■ **Text provided**:
Meredith Dyson, a health-program manager who has overseen Catholic Relief Services’ response to the crisis since it broke out in West Africa this past March, told the Register that the situation “has taken a turn for the worse” in Liberia, Sierra Leone and Guinea, the three hardest-hit countries.

“It has been rather overwhelming. We’re glad to see the leadership and commitment from the United States, in the hope that things will get better soon,” said Dyson, who is stationed in Senegal.

“We’re glad to see the president’s plan includes some of the urgent needs, like medical care, equipment and logistical support,” Dyson added. “Things have broken down on the ground. It almost feels like the times of the civil war; that is how stressed people are; that is how much services have kind of stopped. People can’t get routine health care because the hospitals are either overwhelmed with Ebola or the medical staff is too scared to come to work because they are too scared they will get Ebola.”

“We’re hopeful that, by taking this step forward, the Americans are going to lead the way; and, hopefully, other governments will also step up and assist Sierra Leone and Guinea as well. This is a transnational issue,” Dyson added.

 

International Assistance Needed

The U.N. Humanitarian Affairs Office held a briefing Tuesday in Geneva on the epidemic. The delegation from the Holy See highlighted the efforts of Catholic leaders in West Africa, who have encouraged ill people to seek help from designated health centers and to respect the need to isolate patients in order to break the cycle of transmission. Catholic bishops have also adapted some pastoral practices in order to avoid physical touching during worship services.

“The U.N. agencies and the ambassadors of the affected countries all said that they desperately need international assistance, including the deployment of health-care workers, including physicians and nurses, whether they are civilian or military,” Msgr. Robert Vitillo, an attaché at the permanent observer mission of the Holy See to the U.N. in Geneva, told the Register.

Moira Monacelli, a Caritas Italy regional director for West Africa, told the Register that the region’s humanitarian crisis is “becoming very bleak.”

■ **Work request 1**:
In the Ebola crisis text, where is Meredith Dyson stationed?
■ **Work request 2**:
Continue the text about the Ebola crisis in West Africa from its last sentence.

■ **Provided material**:
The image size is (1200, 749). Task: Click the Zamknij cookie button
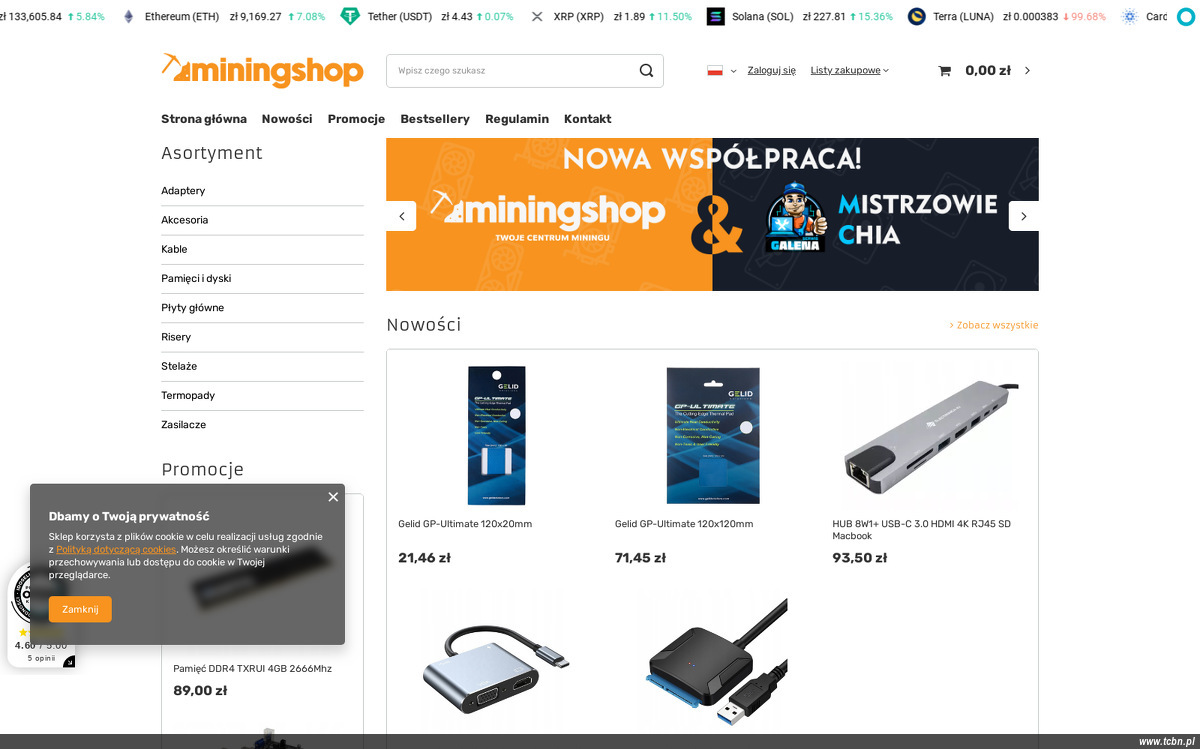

■ **Exercise answer 1**:
Senegal

■ **Exercise answer 2**:
“The situation is getting worse by the day in these countries. The health structures and the mobilization of resources, until now, has not been enough to deal with the crisis, with the numbers of new cases growing day by day,” said Monacelli, who has worked in the region for seven years. Monacelli also said that there are more people diagnosed with Ebola in the region than there are isolationist treatment centers.

“The centers are overloaded. This is one of the very important issues,” she said. “According to the information we have, the resources being provided by the United States will be very important to the health mobilization, the treatment needs and the beds, because what they have now is not enough. The mobilization of the international community is really, really crucial to respond to this emergency.”

 

U.S. Filling Huge Void

The USCCB’s Hilbert said the U.S. government is filling a huge void in the region, which until now has seen Médecins Sans Frontières (Doctors Without Borders) supplying the brunt of the personnel and resources to fight the epidemic.

“The scale of the resources, the number of people the United States military has that they can throw at this, is just now beginning to reach levels that would be commensurate with the scale of this outbreak,” Hilbert said, adding that people in West Africa are dying in the streets outside of jam-packed hospitals because they have nowhere else to go.”

“This has to be cut off as soon as possible, because, otherwise, we’ll be seeing not just 20,000 possible cases, but we’ll be getting into the six figures, and that’s not acceptable,” Hilbert said. “We’ll be asking the U.S. government that, as they respond and see the evolution of this epidemic, they keep track of the resources need and continue to ramp-up where needed.”

Register correspondent Brian Fraga writes from Fall River, Massachusetts.